Lancé il y a trois ans, le projet avec Yulex, qui propose déjà des produits composés à 85 % de caoutchouc naturel, a réellement démarré il y a deux ans et demi. « Plus de 50 tests en laboratoire, 50 formules différentes ont été nécessaires pour que les équipes Decathlon et Yulex réussissent à concevoir ce composant exclusif », souligne Stéphane Saigre, directeur des sports d’eau chez Decathlon.
Caoutchouc naturel certifié
L’entreprise ne risque-t-elle pas toutefois de déplacer le problème, en se lançant dans une exploitation massive de l’hévéa ? « Nous n’utilisons que du caoutchouc naturel certifié PEFC (Programme for the Endorsement of Forest Certification) ou FSC (Forest stewarship council), ce qui nous assure que les plantations sont gérées de manière durable et ne sont pas issues de la déforestation » soutient Julien Cazelles.
Originaire du Brésil, l’hévéa est désormais exploité principalement en Asie du Sud-Est.
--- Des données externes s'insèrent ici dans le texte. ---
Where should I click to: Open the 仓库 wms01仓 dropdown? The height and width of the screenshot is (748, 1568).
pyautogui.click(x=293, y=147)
La production mondiale de caoutchouc naturel est estimée à 13,8 millions de tonnes par an, dont 89 % proviennent du continent asiatique, notamment la Thaïlande et l’Indonésie. Au Cambodge, l’hévéa a été reconnu comme étant l’une des principales causes de déforestation.
« Par ailleurs, la ressource en caoutchouc que nous utilisons restera, même au plus fort de notre production, une goutte d’eau en comparaison à l’industrie du pneu. » Quelque 73 % de la consommation mondiale de caoutchouc naturel sont en effet utilisés pour la production de pneumatiques.
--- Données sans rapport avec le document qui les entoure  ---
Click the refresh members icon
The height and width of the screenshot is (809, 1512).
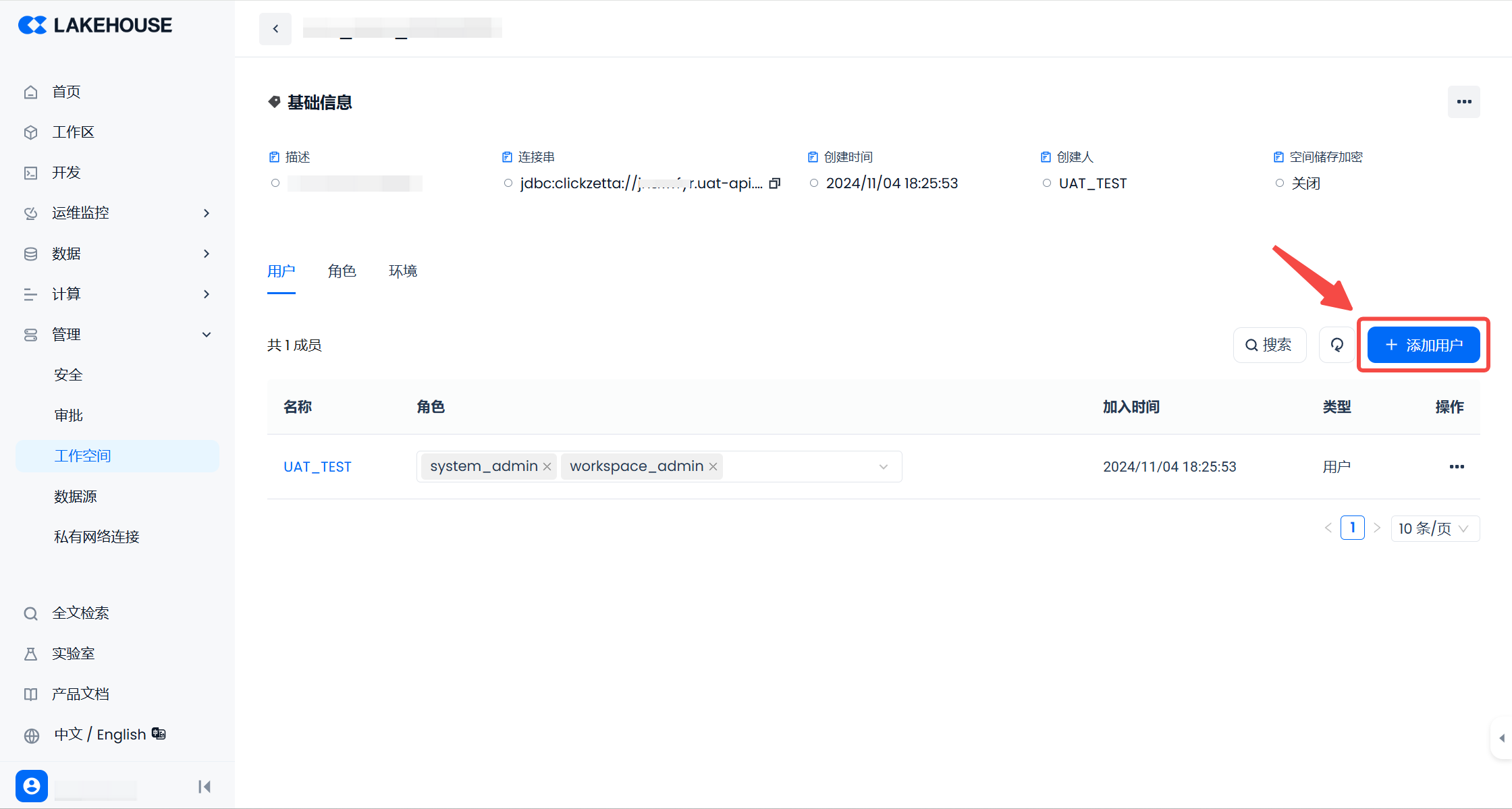coord(1336,345)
De nouveaux défis pour les combinaisons de nage et de plongée
L’autre défi pour Decathlon « a été de garantir le même prix pour rendre cette nouvelle technologie accessible. » « On ne fait pas payer au consommateur le surcoût, que l’on intègre, car on pense que l’on saura revenir rapidement vers des coûts classiques » résume Stéphane Saigre.
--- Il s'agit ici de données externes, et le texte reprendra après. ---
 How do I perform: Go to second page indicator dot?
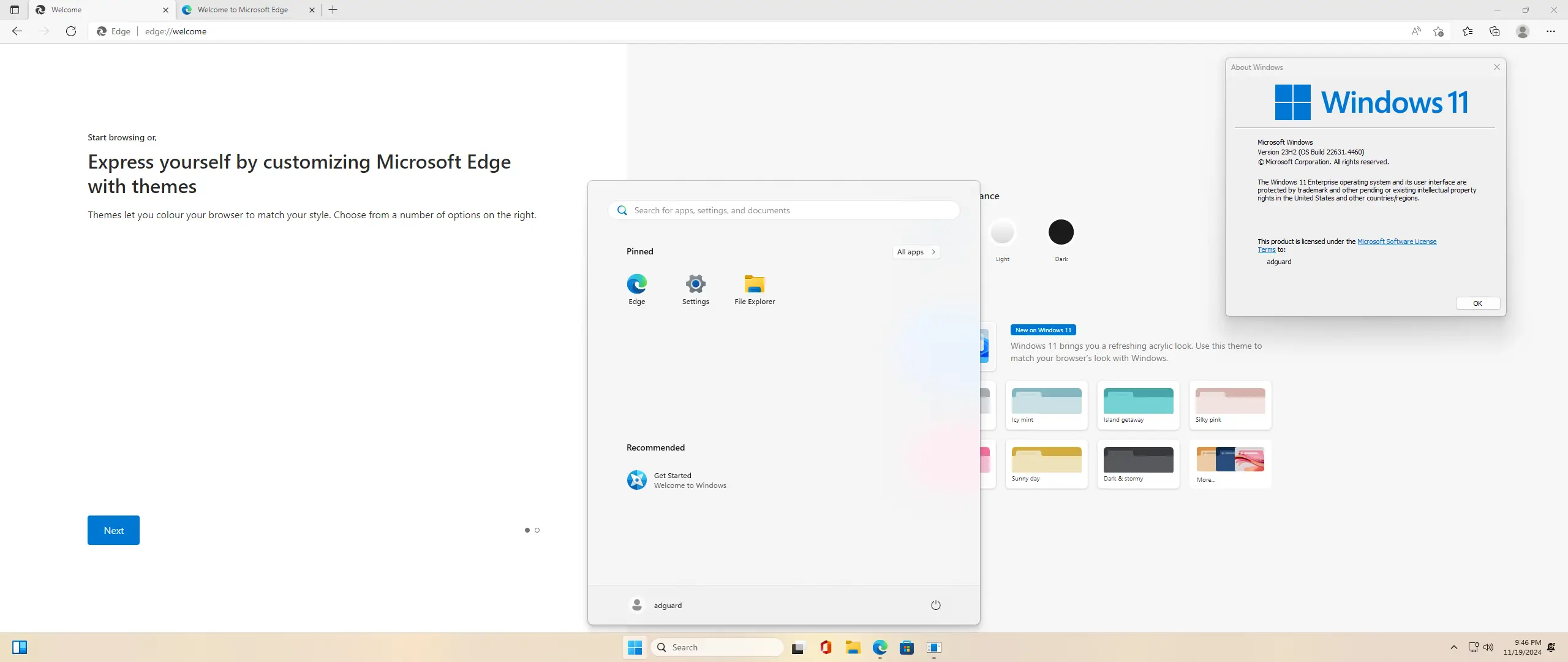(x=537, y=530)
Et maintenant ? L’ambition pour Decathlon est évidemment de ne pas en rester là, et « de transformer toute la gamme de combinaisons pour qu’elle soit aussi dépourvue de néoprène ». Mais avant cela, il va falloir relever de nouveaux défis techniques. « Par exemple, en ce qui concerne les combinaisons pour la nage en eau libre, nous recherchons un composant lisse pour améliorer la glisse, ce qui était techniquement très compliqué à faire sur une mousse à base de caoutchouc naturel, mais que l’on va bientôt pouvoir déployer », explique Caroline Revet cheffe de produits composants.
Sur la plongée, « il faut aller chercher des propriétés différentes, des composants qui vont résister à la compression, pour assurer la sécurité de nos plongeurs, poursuit Caroline Revet. En retravaillant le composant de base Yulex 100, nous avons réussi à obtenir cette résistance à la pression. » Aucune date de commercialisation ne peut toutefois être donnée. « Nous sommes encore dans la première phase, il faut que toute la chaîne se déploie maintenant. »
Decathlon, qui a vendu 1,19 milliard de produits dans le monde en 2023, fabriqués en très grande majorité en Asie, est devant un défi environnemental de taille pour réduire son empreinte écologique. Le géant du sportswear assure avoir déjà diminué de 10 % ses émissions de carbone en 2023 par rapport à 2022. Il vise une diminution de 42% d'ici à 2030 (par rapport à 2021) pour atteindre le zéro émission net en 2050. Concernant les sports d’eau, l’entreprise vise 50 % de produits écoconçus en 2024, et 65 % en 2025.